COVID-19 lockdown leads to fall in crime in Falkirk but rise in domestic offending
Our new lockdown lifestyles have coincided with a fall in the overall crime levels in Forth Valley but COVID-19 restrictions have also seen “behind closed doors” domestic offending increase.
Police Scotland has released its quarter three management information data, covering the period of April 1 to December 31, 2020 – a period which saw the majority of the country locked down or restricted from their normal lives in some form or another.
According to the police statistics, overall crime in Scotland has fallen and in the Forth Valley area there have been 655 fewer incidents compared to the same period in 2019.
The statistics also show detection rates for crimes occurring within Forth Valley has risen by two per cent during the period.
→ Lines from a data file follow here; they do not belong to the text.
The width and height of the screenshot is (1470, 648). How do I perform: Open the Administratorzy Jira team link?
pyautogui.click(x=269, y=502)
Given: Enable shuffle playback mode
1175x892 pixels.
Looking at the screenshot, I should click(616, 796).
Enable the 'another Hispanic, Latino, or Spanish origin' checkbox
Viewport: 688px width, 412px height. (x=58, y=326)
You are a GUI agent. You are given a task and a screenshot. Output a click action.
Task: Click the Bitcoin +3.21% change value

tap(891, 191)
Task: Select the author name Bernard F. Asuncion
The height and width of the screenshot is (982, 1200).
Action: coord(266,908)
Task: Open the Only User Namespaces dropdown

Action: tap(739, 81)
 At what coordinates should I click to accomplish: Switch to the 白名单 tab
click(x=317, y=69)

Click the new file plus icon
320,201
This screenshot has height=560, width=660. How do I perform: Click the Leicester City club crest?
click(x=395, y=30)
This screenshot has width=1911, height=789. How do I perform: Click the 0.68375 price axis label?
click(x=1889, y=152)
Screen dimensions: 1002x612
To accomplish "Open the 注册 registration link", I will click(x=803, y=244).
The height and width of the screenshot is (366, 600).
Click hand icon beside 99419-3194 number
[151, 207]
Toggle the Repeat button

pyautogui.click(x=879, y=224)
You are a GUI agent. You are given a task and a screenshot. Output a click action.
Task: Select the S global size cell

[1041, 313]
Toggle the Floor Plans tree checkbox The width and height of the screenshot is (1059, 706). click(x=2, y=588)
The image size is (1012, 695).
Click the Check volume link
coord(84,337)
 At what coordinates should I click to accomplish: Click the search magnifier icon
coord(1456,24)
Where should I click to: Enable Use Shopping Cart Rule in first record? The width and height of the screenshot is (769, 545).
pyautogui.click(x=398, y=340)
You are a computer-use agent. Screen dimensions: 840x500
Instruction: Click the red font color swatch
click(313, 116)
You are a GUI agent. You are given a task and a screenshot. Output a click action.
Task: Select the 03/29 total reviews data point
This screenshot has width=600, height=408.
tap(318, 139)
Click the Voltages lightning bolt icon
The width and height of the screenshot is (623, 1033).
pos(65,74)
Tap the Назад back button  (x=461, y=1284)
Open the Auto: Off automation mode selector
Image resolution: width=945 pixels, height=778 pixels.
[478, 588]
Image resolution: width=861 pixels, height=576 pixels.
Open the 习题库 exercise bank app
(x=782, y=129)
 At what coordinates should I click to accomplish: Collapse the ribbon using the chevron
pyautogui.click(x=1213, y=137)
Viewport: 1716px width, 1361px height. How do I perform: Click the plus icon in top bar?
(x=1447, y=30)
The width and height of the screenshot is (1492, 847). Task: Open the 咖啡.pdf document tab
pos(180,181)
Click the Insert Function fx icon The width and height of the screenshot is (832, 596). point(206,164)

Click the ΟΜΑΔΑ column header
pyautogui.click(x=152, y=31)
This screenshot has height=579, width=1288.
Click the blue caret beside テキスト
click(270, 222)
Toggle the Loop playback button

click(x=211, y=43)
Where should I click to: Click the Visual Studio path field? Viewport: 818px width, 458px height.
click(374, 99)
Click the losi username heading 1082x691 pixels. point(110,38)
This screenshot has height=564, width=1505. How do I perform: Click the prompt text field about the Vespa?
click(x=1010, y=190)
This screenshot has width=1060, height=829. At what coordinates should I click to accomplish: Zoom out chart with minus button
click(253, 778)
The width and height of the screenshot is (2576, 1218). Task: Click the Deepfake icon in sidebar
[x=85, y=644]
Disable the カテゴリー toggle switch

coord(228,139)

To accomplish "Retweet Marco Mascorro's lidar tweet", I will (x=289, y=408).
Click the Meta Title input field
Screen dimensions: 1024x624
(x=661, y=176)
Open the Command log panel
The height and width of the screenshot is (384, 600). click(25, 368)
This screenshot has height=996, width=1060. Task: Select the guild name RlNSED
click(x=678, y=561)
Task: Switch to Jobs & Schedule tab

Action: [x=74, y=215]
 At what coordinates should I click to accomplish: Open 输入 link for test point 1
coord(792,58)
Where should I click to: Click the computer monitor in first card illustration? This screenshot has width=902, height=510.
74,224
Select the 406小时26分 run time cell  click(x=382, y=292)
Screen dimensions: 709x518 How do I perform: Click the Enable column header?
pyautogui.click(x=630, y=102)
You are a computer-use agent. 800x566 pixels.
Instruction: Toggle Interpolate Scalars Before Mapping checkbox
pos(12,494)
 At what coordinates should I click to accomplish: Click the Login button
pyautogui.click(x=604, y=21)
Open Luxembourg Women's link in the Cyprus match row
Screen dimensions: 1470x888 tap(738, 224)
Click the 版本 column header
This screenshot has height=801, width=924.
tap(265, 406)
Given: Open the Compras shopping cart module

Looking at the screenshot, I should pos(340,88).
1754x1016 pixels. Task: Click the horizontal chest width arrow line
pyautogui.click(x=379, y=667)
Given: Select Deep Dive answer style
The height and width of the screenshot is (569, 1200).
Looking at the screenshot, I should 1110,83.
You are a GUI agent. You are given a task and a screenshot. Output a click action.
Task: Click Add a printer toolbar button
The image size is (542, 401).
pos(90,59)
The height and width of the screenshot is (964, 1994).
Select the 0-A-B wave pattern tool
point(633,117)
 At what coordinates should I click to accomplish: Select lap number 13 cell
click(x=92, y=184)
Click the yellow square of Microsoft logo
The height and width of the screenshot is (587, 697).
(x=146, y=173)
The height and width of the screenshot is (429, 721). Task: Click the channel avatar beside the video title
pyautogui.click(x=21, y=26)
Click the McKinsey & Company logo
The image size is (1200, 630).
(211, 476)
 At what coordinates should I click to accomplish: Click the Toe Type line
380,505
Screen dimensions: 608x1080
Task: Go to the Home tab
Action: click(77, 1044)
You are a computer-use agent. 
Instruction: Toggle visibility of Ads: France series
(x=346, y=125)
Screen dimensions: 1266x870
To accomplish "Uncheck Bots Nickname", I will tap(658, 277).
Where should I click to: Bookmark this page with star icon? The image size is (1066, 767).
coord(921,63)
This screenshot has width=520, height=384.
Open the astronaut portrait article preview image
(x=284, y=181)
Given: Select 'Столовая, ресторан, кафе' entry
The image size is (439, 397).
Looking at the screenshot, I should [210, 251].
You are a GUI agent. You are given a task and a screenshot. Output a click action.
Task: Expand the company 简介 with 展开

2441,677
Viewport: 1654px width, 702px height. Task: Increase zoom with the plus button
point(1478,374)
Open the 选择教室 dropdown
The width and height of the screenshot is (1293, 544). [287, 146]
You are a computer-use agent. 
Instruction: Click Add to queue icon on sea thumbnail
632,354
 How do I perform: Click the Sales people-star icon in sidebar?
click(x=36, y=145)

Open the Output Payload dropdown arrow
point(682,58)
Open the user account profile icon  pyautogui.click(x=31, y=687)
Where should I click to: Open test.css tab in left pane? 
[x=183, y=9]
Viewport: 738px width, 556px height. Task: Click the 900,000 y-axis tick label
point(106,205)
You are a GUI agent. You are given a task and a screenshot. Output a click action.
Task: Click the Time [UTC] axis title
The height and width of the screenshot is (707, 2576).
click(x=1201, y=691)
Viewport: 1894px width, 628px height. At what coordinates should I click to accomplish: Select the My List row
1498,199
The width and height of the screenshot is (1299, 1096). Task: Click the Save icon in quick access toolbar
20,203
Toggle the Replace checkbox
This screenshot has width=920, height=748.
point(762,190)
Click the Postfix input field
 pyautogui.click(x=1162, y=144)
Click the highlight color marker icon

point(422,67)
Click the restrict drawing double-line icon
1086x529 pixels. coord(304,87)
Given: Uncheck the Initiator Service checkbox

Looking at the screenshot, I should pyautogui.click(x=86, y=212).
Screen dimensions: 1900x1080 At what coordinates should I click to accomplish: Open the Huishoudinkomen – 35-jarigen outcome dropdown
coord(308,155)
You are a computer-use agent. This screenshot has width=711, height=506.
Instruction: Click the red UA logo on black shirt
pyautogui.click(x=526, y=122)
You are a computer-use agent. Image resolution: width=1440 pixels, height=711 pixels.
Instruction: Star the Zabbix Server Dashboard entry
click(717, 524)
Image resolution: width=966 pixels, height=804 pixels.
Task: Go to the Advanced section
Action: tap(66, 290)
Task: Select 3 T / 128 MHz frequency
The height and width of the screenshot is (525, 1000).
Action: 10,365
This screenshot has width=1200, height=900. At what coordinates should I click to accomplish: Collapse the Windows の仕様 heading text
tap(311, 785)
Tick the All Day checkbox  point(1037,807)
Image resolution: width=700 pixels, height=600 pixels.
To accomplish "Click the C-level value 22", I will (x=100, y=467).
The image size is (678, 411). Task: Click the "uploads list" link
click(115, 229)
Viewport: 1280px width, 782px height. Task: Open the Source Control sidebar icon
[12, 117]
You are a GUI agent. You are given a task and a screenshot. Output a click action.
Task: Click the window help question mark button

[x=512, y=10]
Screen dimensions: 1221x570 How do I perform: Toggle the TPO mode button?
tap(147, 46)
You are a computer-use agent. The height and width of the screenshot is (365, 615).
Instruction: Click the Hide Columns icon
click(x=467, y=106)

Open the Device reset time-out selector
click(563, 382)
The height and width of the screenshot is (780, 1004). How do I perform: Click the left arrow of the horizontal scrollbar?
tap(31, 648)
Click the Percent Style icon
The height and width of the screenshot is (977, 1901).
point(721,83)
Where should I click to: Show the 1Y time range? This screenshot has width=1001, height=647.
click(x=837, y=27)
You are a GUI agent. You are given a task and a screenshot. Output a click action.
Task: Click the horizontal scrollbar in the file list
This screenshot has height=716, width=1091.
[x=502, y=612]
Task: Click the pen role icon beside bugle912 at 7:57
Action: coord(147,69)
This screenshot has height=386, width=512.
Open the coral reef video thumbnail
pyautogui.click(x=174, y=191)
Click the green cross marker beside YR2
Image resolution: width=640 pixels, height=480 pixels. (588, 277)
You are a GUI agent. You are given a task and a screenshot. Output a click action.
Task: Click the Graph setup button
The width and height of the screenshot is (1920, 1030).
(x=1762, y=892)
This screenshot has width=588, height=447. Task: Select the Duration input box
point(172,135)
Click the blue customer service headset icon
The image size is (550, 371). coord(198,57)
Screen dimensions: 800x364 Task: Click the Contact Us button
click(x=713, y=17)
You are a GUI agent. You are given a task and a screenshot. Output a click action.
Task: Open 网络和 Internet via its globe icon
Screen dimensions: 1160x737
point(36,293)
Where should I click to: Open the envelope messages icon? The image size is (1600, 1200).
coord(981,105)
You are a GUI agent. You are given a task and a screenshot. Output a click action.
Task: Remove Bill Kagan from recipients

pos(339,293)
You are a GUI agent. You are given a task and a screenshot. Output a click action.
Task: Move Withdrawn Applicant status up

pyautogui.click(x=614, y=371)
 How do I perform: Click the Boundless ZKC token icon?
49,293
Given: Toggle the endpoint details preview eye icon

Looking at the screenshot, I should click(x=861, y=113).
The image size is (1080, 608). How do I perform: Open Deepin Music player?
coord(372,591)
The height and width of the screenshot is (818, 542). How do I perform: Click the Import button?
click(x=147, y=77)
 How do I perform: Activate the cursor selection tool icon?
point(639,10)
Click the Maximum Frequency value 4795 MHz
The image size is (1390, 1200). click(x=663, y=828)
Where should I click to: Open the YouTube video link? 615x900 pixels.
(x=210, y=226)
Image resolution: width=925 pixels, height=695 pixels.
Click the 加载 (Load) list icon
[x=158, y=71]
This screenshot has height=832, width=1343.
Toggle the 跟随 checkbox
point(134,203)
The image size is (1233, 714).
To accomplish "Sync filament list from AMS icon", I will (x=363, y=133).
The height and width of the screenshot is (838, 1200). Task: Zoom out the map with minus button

Police admitted large numbers of Forth Valley residents remaining at home throughout the pandemic contributed to a reduction in domestic house breakings, which decreased from 254 to 150.
Domestic offending, however, increased.
In Scotland as a whole the number of crimes of this kind increased from 30,459 to 31,008.
Assault and threatening and abusive behaviour accounted for the highest proportion of domestic abuse crimes and attempted murder in a domestic context increased by 40.6 per cent – 13 more crimes in 2020 than 2019.
Across Scotland, antisocial behaviour has risen and this was also the case in Forth Valley, with over 4000 more incidents being recorded for overall antisocial behaviour incidents than at the same period in 2019.
Drug crime also increased with 1630 incidents recorded in 2020 compared to 1522 in 2019.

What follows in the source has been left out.